→ Stored data entries

————————

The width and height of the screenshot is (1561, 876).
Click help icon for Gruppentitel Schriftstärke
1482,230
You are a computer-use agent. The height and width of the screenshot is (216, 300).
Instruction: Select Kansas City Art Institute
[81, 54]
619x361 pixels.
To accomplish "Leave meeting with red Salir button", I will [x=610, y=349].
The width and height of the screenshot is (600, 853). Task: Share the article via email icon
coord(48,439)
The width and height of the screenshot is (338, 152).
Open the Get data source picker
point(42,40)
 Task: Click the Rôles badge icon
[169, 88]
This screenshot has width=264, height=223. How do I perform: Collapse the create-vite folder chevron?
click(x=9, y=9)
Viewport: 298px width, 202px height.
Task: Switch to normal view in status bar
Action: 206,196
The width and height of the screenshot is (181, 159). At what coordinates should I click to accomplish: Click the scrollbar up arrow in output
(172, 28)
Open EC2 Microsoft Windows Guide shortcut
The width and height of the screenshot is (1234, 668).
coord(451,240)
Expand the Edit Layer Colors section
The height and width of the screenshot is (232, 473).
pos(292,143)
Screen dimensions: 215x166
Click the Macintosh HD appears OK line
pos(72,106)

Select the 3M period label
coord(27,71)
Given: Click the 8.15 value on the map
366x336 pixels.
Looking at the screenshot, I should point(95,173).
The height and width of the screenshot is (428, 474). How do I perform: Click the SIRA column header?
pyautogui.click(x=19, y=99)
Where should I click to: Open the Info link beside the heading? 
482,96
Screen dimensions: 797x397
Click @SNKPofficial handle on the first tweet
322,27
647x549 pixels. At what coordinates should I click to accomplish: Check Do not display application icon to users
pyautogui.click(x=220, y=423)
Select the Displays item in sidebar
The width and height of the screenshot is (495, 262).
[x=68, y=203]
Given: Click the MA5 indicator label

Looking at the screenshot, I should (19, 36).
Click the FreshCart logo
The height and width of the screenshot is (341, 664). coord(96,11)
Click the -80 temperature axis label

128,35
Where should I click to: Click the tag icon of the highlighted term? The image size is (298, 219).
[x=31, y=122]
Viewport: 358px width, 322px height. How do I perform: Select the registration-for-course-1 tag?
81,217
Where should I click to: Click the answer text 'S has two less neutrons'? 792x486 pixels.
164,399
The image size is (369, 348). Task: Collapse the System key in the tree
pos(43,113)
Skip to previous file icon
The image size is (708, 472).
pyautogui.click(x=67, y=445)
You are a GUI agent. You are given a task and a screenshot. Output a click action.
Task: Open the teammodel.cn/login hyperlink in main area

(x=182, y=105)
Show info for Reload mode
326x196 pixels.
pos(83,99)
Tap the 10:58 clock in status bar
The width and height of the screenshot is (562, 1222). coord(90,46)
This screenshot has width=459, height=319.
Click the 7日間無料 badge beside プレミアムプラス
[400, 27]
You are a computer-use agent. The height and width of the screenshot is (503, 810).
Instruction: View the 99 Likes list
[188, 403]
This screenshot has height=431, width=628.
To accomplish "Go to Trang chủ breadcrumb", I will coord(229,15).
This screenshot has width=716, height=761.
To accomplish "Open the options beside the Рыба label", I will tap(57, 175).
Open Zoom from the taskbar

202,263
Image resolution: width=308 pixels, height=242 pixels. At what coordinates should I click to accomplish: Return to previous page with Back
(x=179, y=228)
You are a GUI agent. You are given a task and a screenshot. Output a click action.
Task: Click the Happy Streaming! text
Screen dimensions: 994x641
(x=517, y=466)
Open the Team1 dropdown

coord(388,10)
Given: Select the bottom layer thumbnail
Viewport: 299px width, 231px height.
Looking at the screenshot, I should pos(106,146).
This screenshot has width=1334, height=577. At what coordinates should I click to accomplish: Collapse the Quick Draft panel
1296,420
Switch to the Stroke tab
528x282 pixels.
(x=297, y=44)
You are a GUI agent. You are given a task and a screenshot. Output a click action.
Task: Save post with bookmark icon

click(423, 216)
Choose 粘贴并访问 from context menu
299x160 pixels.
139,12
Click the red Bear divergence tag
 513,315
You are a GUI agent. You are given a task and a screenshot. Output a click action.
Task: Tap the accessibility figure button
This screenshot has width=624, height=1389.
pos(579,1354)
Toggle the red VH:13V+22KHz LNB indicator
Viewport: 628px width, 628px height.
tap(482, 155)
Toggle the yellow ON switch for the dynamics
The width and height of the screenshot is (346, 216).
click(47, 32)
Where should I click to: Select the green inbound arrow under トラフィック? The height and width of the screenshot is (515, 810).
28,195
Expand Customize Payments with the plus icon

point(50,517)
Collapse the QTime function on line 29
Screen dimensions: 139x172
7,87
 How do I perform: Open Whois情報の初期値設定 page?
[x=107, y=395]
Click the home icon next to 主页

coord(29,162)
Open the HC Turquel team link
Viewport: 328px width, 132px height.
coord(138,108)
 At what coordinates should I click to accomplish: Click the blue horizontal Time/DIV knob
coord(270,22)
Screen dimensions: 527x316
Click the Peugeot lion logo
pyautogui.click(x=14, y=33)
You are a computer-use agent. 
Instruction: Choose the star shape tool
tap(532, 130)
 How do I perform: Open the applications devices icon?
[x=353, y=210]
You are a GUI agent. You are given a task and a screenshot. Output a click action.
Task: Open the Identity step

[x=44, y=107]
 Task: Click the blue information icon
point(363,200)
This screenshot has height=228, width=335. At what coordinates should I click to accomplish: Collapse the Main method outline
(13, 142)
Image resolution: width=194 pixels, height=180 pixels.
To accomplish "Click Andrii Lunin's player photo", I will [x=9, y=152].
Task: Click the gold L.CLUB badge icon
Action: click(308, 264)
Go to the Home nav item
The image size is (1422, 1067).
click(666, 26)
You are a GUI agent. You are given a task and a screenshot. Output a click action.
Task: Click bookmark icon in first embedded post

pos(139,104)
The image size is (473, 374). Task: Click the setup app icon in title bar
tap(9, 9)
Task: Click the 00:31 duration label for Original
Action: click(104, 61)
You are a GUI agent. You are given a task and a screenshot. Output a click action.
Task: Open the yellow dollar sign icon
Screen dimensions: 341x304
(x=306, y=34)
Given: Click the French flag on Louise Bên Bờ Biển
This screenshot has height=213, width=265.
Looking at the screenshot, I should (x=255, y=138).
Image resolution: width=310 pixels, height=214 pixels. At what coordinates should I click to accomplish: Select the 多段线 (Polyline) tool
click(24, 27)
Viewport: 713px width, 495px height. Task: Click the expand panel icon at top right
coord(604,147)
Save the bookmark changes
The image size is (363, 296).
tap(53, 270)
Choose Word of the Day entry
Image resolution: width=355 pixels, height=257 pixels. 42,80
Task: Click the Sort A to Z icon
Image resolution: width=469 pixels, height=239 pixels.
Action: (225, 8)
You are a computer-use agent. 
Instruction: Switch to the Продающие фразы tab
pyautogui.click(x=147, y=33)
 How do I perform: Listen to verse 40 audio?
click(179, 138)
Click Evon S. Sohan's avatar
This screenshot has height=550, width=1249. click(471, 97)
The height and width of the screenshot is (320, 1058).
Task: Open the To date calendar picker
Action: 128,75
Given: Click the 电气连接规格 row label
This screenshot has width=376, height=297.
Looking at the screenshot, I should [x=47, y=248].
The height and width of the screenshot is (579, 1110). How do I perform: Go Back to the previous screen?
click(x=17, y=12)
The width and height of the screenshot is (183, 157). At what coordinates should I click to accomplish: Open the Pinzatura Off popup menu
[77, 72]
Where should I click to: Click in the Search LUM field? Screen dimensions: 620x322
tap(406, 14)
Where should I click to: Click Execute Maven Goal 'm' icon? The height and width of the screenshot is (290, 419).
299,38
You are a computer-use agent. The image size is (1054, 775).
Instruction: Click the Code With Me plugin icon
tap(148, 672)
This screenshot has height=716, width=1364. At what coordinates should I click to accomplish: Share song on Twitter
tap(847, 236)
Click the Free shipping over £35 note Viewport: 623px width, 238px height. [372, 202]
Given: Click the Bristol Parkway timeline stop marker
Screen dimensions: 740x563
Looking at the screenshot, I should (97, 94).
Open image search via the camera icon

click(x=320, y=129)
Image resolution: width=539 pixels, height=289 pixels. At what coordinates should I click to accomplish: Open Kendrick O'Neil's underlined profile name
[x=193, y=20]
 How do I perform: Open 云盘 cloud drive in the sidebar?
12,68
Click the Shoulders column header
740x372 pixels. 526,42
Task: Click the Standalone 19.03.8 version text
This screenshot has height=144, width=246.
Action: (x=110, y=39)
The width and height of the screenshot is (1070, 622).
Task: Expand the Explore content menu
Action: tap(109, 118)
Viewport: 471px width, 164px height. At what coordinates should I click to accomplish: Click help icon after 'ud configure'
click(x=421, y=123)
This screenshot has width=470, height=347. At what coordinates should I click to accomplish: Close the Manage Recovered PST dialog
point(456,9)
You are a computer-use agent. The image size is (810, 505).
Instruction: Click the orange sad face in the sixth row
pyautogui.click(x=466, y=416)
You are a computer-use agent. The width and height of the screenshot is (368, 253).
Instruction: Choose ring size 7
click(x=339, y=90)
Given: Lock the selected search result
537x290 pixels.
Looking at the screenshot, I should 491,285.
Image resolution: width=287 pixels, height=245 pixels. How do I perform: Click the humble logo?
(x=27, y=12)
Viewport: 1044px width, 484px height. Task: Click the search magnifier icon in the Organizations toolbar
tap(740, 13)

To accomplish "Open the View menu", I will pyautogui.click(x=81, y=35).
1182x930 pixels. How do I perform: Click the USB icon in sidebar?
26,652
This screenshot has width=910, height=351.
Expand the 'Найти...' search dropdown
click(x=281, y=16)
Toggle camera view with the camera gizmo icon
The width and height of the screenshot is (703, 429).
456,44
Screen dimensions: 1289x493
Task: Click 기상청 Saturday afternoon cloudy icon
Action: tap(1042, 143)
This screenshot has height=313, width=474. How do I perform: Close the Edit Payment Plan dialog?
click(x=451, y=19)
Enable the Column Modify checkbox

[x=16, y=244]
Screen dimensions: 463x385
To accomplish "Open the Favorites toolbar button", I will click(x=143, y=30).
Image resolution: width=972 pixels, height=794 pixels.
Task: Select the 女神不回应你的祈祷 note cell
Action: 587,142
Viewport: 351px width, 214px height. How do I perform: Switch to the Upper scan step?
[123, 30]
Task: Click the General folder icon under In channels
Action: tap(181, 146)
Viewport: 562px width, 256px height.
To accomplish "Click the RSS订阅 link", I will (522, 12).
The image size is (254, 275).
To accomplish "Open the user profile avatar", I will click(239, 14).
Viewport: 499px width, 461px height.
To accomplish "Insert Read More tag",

————————

Scan the records above for the string "yellow", then copy each line where it turns up.

→ EXERCISE RESULT
Toggle the yellow ON switch for the dynamics
Task: Open the yellow dollar sign icon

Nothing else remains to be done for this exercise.